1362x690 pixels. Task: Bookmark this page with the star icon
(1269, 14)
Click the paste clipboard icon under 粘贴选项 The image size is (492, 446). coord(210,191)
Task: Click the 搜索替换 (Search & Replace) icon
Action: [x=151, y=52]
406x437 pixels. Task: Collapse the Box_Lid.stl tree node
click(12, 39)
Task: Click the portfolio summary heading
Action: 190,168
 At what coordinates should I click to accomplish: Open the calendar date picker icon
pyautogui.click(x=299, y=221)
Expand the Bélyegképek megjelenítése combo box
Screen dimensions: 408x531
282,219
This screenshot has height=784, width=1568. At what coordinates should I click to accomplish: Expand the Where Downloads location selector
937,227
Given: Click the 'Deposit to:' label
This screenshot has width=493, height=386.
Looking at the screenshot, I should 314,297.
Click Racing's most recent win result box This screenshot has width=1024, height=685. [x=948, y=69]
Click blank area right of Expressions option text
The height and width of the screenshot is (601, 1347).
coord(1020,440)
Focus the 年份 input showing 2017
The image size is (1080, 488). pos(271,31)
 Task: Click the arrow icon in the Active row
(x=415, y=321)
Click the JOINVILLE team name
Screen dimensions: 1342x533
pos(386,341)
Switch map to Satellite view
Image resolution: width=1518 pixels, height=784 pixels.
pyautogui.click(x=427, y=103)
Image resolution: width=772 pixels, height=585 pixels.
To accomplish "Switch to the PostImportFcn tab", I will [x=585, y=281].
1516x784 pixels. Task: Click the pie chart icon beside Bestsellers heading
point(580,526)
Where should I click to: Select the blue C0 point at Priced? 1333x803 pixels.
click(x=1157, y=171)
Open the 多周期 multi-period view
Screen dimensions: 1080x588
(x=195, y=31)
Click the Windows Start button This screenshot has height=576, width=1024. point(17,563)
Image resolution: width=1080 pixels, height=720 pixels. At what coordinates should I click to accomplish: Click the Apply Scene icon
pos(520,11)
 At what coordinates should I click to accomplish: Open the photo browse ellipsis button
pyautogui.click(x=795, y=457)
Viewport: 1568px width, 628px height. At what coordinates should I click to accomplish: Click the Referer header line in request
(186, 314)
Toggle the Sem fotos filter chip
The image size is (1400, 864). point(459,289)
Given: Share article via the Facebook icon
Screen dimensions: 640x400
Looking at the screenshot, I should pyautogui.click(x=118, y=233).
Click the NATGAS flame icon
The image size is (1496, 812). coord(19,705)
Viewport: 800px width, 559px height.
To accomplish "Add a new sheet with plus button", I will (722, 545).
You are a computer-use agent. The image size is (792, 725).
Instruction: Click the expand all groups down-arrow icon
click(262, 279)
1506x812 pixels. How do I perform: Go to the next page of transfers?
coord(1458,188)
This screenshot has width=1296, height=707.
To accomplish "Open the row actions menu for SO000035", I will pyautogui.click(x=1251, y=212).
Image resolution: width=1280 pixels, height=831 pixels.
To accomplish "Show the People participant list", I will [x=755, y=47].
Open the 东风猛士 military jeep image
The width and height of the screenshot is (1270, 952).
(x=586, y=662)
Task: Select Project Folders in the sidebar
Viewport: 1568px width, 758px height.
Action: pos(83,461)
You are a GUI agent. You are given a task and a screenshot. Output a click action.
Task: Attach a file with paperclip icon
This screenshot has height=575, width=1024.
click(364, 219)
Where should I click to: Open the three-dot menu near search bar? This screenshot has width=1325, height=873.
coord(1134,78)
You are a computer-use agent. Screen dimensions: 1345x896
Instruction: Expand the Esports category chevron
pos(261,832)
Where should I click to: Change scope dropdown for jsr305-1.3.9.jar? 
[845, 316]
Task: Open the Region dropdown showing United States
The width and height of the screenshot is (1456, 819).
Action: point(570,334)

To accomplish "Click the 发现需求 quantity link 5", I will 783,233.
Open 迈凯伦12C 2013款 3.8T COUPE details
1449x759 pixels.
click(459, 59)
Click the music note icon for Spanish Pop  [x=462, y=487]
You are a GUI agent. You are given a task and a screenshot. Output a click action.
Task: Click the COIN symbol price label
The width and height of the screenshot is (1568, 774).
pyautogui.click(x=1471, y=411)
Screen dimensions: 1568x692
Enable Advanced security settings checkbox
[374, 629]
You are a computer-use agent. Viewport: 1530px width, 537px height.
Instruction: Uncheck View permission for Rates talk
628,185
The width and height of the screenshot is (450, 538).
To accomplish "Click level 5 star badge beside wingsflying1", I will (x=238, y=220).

◆ TASK DIRECTIONS: Please write out the records above once more, exactly and completely.

◆ SOLUTION BELOW:
1362x690 pixels. Task: Bookmark this page with the star icon
(1269, 14)
Click the paste clipboard icon under 粘贴选项 The image size is (492, 446). coord(210,191)
Task: Click the 搜索替换 (Search & Replace) icon
Action: [x=151, y=52]
406x437 pixels. Task: Collapse the Box_Lid.stl tree node
click(12, 39)
Task: Click the portfolio summary heading
Action: 190,168
 At what coordinates should I click to accomplish: Open the calendar date picker icon
pyautogui.click(x=299, y=221)
Expand the Bélyegképek megjelenítése combo box
Screen dimensions: 408x531
282,219
This screenshot has height=784, width=1568. At what coordinates should I click to accomplish: Expand the Where Downloads location selector
937,227
Given: Click the 'Deposit to:' label
This screenshot has width=493, height=386.
Looking at the screenshot, I should 314,297.
Click Racing's most recent win result box This screenshot has width=1024, height=685. [x=948, y=69]
Click blank area right of Expressions option text
The height and width of the screenshot is (601, 1347).
coord(1020,440)
Focus the 年份 input showing 2017
The image size is (1080, 488). pos(271,31)
 Task: Click the arrow icon in the Active row
(x=415, y=321)
Click the JOINVILLE team name
Screen dimensions: 1342x533
pos(386,341)
Switch map to Satellite view
Image resolution: width=1518 pixels, height=784 pixels.
pyautogui.click(x=427, y=103)
Image resolution: width=772 pixels, height=585 pixels.
To accomplish "Switch to the PostImportFcn tab", I will [x=585, y=281].
1516x784 pixels. Task: Click the pie chart icon beside Bestsellers heading
point(580,526)
Where should I click to: Select the blue C0 point at Priced? 1333x803 pixels.
click(x=1157, y=171)
Open the 多周期 multi-period view
Screen dimensions: 1080x588
(x=195, y=31)
Click the Windows Start button This screenshot has height=576, width=1024. point(17,563)
Image resolution: width=1080 pixels, height=720 pixels. At what coordinates should I click to accomplish: Click the Apply Scene icon
pos(520,11)
 At what coordinates should I click to accomplish: Open the photo browse ellipsis button
pyautogui.click(x=795, y=457)
Viewport: 1568px width, 628px height. At what coordinates should I click to accomplish: Click the Referer header line in request
(186, 314)
Toggle the Sem fotos filter chip
The image size is (1400, 864). point(459,289)
Given: Share article via the Facebook icon
Screen dimensions: 640x400
Looking at the screenshot, I should pyautogui.click(x=118, y=233).
Click the NATGAS flame icon
The image size is (1496, 812). coord(19,705)
Viewport: 800px width, 559px height.
To accomplish "Add a new sheet with plus button", I will (722, 545).
You are a computer-use agent. The image size is (792, 725).
Instruction: Click the expand all groups down-arrow icon
click(262, 279)
1506x812 pixels. How do I perform: Go to the next page of transfers?
coord(1458,188)
This screenshot has width=1296, height=707.
To accomplish "Open the row actions menu for SO000035", I will pyautogui.click(x=1251, y=212).
Image resolution: width=1280 pixels, height=831 pixels.
To accomplish "Show the People participant list", I will [x=755, y=47].
Open the 东风猛士 military jeep image
The width and height of the screenshot is (1270, 952).
(x=586, y=662)
Task: Select Project Folders in the sidebar
Viewport: 1568px width, 758px height.
Action: pos(83,461)
You are a GUI agent. You are given a task and a screenshot. Output a click action.
Task: Attach a file with paperclip icon
This screenshot has height=575, width=1024.
click(364, 219)
Where should I click to: Open the three-dot menu near search bar? This screenshot has width=1325, height=873.
coord(1134,78)
You are a computer-use agent. Screen dimensions: 1345x896
Instruction: Expand the Esports category chevron
pos(261,832)
Where should I click to: Change scope dropdown for jsr305-1.3.9.jar? 
[845, 316]
Task: Open the Region dropdown showing United States
The width and height of the screenshot is (1456, 819).
Action: point(570,334)

To accomplish "Click the 发现需求 quantity link 5", I will 783,233.
Open 迈凯伦12C 2013款 3.8T COUPE details
1449x759 pixels.
click(459, 59)
Click the music note icon for Spanish Pop  [x=462, y=487]
You are a GUI agent. You are given a task and a screenshot. Output a click action.
Task: Click the COIN symbol price label
The width and height of the screenshot is (1568, 774).
pyautogui.click(x=1471, y=411)
Screen dimensions: 1568x692
Enable Advanced security settings checkbox
[374, 629]
You are a computer-use agent. Viewport: 1530px width, 537px height.
Instruction: Uncheck View permission for Rates talk
628,185
The width and height of the screenshot is (450, 538).
To accomplish "Click level 5 star badge beside wingsflying1", I will (x=238, y=220).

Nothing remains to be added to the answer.